April 19, 2007

The World is Not Flat

Yesterday morning, I turned on CNN, as I have been doing several times a day since Monday morning, to catch the latest press conference from Virginia Tech. As a freshman at a fairly large University in the Northeast, Monday's events have left me more then a little bit shaken, and as the relentless march of the academic calendar heads into final project and exam season, there has been a visible tension on everyone's faces for the last four long days.

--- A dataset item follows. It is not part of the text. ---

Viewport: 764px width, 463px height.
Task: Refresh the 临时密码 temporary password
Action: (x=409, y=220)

Awaiting the start of the press briefing, word came through that at least 60 people were dead in massive bombings in Baghdad. The final death count would prove to be at least 171 according to the Times. The news merited about 20 seconds on CNN, before the network cut to commercial and then back to inane patter and speculation about the VT shootings. Today, Monday's shootings merit 8 above-the-fold stories on CNN.com, while Wednesday's bombings go completely unmentioned anywhere on the homepage. From the Times, the bombings get a small link under the World section below the fold this afternoon.

We have no profiles of the Baghdad bombing victims. We have few harrowing live interviews with survivors. There are no press briefings, and there will be no "after-incident report" on the five bombs that exploded in Baghdad Wednesday. No one will ask why the warning signs weren't properly heeded, whether the police and the military did all that they could.

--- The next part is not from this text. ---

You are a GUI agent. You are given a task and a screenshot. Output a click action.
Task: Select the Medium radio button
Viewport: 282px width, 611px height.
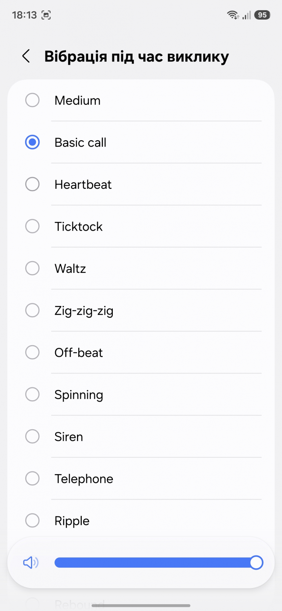32,100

We maintain this fiction that our world is becoming more and more flat, and yet... Why is a Virginia Tech student's life worth more to me than an Iraqi's? Why is a Virginia Tech student's life worth more to me than a Darfurian's? I don't know, but it is. We keep up this fiction that we live in a flat world, and yet 33 horrific deaths in Blacksburg reverberate, and rightly so, for days while 171 deaths in Iraq, hundreds of thousands of deaths in the Sudan, and countless other deaths from preventable diseases and all the other heartbreaking causes in the world receive just moments of our attention in this round, round world. This world of ours, it's not flat at all.